Common electromagnetic rapper control systems and known methods energize the rapper coil with a preselected voltage applied for a preselected time. As the rapper coil resistance changes with changing operating temperatures, the current through the rapper coil also will change. This changes the strength of the magnetic field generated by the rapper coil, the velocity of the rapper slug as it is lifted against gravity or against the spring, and thus changes the potential energy stored in the rapper slug or slug and spring combination for subsequent transfer to the precipitator discharge electrode or collecting plate from which the collected matter is to be removed, and for certain types of rappers, it changes the magnetic force which directly causes the impact in combination with a return spring.
Various known prior art electromagnetic rappers and control systems are shown in the following patents.
U.S. Pat. No. 3,504,480 discloses a control system for a series of electrostatic precipitator rappers of the type with which the present control system may be utilized. Various feedback circuits are used in this system to regulate the firing angle of SCR devices to change the power supplied to the rappers. The feedback signals are from operating parameters such as the precipitator sparking rate, precipitator current and for changes in line voltage.
U.S. Pat. No. 4,285,024 shows another type of electrostatic precipitator rapper control system which includes means for sensing currents applied to each rapper coil during a controlled energy pulse. The resultant sensed current is integrated with respect to time over the period of the pulse of controlled energy and the results of the integration will indicate plunger displacement.

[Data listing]
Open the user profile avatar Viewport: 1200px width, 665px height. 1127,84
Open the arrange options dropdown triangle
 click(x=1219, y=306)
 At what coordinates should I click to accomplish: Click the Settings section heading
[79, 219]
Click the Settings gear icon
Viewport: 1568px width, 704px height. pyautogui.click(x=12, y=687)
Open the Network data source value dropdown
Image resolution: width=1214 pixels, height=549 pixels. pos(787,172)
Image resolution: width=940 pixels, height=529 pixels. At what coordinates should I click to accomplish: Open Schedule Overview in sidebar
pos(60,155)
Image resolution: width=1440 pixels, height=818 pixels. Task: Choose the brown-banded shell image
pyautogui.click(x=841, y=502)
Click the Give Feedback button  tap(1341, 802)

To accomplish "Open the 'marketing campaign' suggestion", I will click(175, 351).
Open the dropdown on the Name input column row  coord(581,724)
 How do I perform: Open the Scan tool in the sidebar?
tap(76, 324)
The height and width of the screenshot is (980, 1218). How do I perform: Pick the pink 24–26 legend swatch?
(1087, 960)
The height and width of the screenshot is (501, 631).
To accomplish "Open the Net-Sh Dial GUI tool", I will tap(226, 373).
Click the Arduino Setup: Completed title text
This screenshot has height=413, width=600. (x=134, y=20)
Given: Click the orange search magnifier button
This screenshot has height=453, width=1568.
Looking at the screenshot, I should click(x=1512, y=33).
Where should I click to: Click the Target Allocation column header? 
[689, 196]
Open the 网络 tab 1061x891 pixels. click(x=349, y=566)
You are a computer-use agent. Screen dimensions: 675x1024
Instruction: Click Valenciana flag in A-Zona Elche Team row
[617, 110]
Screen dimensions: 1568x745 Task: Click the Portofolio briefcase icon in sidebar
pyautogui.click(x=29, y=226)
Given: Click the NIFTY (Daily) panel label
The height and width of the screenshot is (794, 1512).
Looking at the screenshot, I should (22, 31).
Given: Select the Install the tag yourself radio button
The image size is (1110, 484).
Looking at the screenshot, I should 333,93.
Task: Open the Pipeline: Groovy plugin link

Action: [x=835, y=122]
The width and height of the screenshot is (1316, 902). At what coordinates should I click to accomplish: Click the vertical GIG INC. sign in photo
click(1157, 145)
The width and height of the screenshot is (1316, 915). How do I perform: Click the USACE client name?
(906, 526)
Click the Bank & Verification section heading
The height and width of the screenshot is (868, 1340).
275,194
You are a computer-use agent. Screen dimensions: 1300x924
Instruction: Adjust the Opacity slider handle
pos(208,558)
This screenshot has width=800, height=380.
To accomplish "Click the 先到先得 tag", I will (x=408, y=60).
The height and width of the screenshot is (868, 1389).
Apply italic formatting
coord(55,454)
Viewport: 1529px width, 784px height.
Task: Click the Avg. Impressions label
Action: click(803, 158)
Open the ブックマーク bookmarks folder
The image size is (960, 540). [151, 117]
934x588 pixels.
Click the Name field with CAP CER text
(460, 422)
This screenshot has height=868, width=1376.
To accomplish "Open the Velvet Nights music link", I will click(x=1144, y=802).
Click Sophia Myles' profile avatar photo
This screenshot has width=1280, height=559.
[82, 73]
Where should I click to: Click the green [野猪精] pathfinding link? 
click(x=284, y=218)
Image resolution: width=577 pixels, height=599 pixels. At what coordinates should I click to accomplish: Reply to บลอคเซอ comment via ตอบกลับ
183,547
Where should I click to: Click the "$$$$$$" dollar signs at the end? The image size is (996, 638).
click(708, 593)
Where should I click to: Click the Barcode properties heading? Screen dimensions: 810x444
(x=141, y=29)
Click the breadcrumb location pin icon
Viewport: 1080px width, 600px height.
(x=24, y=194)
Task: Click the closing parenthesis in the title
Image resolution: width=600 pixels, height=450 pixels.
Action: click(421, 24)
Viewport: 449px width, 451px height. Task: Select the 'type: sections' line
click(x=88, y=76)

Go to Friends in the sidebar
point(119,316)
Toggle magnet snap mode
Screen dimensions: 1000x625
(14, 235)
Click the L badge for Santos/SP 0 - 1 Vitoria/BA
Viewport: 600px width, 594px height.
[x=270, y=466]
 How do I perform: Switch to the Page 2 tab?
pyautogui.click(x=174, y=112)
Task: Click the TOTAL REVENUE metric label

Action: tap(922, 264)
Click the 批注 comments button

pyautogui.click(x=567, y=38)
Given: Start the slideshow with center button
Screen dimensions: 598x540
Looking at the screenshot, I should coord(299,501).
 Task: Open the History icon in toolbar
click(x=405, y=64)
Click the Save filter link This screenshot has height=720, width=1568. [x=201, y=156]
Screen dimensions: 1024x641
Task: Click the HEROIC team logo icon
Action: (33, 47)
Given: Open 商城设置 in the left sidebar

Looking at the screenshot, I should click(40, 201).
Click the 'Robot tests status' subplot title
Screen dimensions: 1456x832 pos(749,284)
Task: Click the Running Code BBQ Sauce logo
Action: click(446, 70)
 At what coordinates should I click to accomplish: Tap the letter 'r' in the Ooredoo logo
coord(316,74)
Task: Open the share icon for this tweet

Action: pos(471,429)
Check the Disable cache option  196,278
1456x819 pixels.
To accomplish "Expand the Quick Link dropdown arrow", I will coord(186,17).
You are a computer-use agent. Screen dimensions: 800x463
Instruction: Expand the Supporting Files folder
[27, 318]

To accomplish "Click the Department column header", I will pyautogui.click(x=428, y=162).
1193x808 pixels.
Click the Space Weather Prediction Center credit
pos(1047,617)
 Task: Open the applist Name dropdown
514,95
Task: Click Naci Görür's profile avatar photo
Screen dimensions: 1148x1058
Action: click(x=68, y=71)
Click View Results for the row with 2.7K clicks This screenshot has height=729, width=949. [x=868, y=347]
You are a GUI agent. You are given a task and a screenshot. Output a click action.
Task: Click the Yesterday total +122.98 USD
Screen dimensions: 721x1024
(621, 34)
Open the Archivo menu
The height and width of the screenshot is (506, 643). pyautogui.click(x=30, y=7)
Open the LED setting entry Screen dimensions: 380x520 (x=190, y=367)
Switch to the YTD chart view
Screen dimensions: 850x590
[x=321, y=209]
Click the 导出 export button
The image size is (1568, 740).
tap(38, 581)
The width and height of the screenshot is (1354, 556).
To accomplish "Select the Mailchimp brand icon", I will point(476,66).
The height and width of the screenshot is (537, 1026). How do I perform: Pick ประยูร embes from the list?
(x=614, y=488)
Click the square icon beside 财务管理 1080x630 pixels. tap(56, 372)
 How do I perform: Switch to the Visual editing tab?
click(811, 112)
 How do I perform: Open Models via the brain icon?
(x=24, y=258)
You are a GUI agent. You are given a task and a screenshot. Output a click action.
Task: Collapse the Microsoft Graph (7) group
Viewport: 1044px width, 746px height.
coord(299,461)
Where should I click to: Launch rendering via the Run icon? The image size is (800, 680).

— Stated goal 1 —
Present the part of the data listing from the line containing "You are a computer-use agent. Screen dimensions: 800x463" through the line containing "tap(38, 581)" as a numbered list, skipping any blank lines.
— Stated goal 2 —
Write the next part of the text on electrostatic precipitator rapper control systems, picking up right after its last sentence.

— Written response 1 —
1. You are a computer-use agent. Screen dimensions: 800x463
2. Instruction: Expand the Supporting Files folder
3. [27, 318]
4. To accomplish "Click the Department column header", I will pyautogui.click(x=428, y=162).
5. 1193x808 pixels.
6. Click the Space Weather Prediction Center credit
7. pos(1047,617)
8.  Task: Open the applist Name dropdown
9. 514,95
10. Task: Click Naci Görür's profile avatar photo
11. Screen dimensions: 1148x1058
12. Action: click(x=68, y=71)
13. Click View Results for the row with 2.7K clicks This screenshot has height=729, width=949. [x=868, y=347]
14. You are a GUI agent. You are given a task and a screenshot. Output a click action.
15. Task: Click the Yesterday total +122.98 USD
16. Screen dimensions: 721x1024
17. (621, 34)
18. Open the Archivo menu
19. The height and width of the screenshot is (506, 643). pyautogui.click(x=30, y=7)
20. Open the LED setting entry Screen dimensions: 380x520 (x=190, y=367)
21. Switch to the YTD chart view
22. Screen dimensions: 850x590
23. [x=321, y=209]
24. Click the 导出 export button
25. The image size is (1568, 740).
26. tap(38, 581)

— Written response 2 —
U.S. Pat. No. 4,693,732 discloses a rapper that can be adjusted to compensate for various factors including thermal expansion of the rapper mechanism. However, the adjustment is entirely manual and is accomplished by movement of lock nuts along a threaded shaft containing coil springs.
However, none of these known electrostatic precipitator control systems show the sensing of the ambient temperature about the rapper nor provide means for the subsequent compensation thereof, to effect the energy delivered by the rapper to the electrostatic precipitator collecting plates and discharge electrodes as in the present invention.
U.S. Pat. No. 4,456,898 discloses a type of ambient temperature magnetic control device completely unrelated to the electrostatic precipitator art.
U.S. Pat. No. 4,459,574 discloses another control circuit using electromagnetic force generation which provides temperature compensation of the coil current in a camera for controlling the shutter blades.
U.S. Pat. No. 4,793,372 discloses a solenoid valve in which the resistance of the coil changes with an increase or decrease in temperature to vary the amount of flux generated. Again, such a device is not used or associated in any manner with an electrostatic precipitator rapper as is the present invention.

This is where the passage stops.